C. Pacta Sunt Servanda: Mengapa LHP Tidak “Menganulir” Kontrak

1) Asas mengikatnya kontrak & batas pihak ketiga

  1. Kontrak mengikat para pihak (pacta sunt servanda)
    a) Pasal 1338 ayat (1) KUHPerdata: semua perjanjian yang dibuat sesuai undang-undang berlaku sebagai undang-undang bagi para pihak. Auditor adalah pihak ketiga yang wajib menghormati substansi perikatan yang sah, kecuali ada putusan pengadilan yang membatalkannya. (Hukum Online)
    b) Pasal 1338 ayat (3) & Pasal 1339 KUHPerdata: pelaksanaan perjanjian harus beritikad baik dan terikat pula oleh kepatutan, kebiasaan, dan undang-undang—bukan oleh selera penafsiran pihak luar. Pasal 1340 menegaskan asas personalitas: perjanjian hanya mengikat para pihaknya. (rahmadhendra.staff.unri.ac.id)

Implikasi: LHP BPK bersifat rekomendatif & akuntabel, bukan instrumen “menganulir/mengubah** isi & metodologi pembayaran** yang telah disetujui sah dalam kontrak. UU 15/2004 Pasal 20–21 mengatur tindak lanjut rekomendasi (60 hari), bukan pembatalan kontrak. (Peraturan BPK)

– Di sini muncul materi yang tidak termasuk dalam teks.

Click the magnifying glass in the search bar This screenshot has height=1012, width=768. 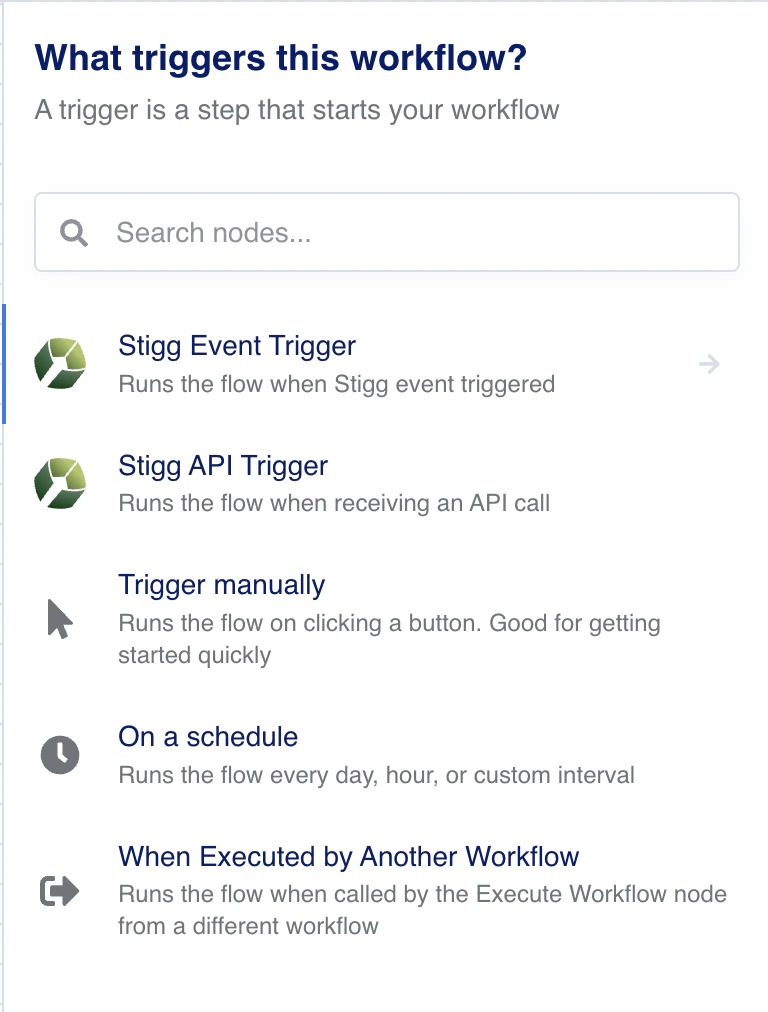72,232
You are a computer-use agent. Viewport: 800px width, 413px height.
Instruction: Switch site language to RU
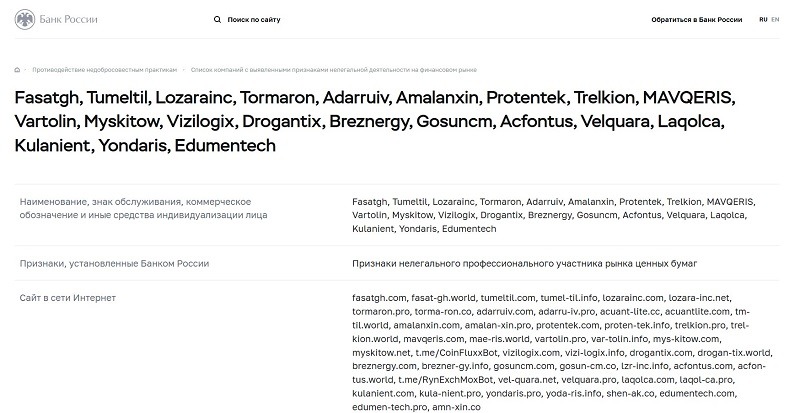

2) Metodologi serah terima & pembayaran: output-based, bukan membedah “bahan baku”

  1. Jenis kontrak & konsekuensinya pada pembayaran
    a) Perpres 16/2018 (jo. 12/2021) Pasal 27: jenis kontrak PBJ mencakup Lumpsum dan Harga Satuan (juga gabungan, turnkey, payung, dst.). Kontrak Lumpsum: ruang lingkup & jumlah harga pasti-tetap dalam batas waktu; Kontrak Harga Satuan: pembayaran berdasarkan hasil pengukuran volume aktual yang diterima. Fokusnya keluaran, bukan biaya internal penyedia. (Kementerian Pertahanan)
    b) Serah terima mengacu pada kesesuaian spesifikasi/lingkup dan (untuk harga satuan) kuantitas terpasang/terlaksana yang terverifikasi; bukan audit “berapa banyak input yang dipakai”. Kaidah ini melekat pada definisi jenis kontrak di Perpres. (Kementerian Pertahanan)
  2. Standar pemeriksaan menuntut patuh pada kriteria, bukan selera
    UU 15/2004 Pasal 5 mewajibkan pemeriksaan berdasar standar; SPKN (PerBPK 1/2017) memaksa auditor berpegang pada kriteria yang sah (regulasi PBJ, dokumen pemilihan, kontrak) dan bukti cukup-tepat—bukan membuat kriteria baru ex post seperti “membedah margin” atau “mengestimasi bahan baku” untuk mengubah metode bayar. (Peraturan BPK)

Analogi yang lurus logika (untuk output-based contracting)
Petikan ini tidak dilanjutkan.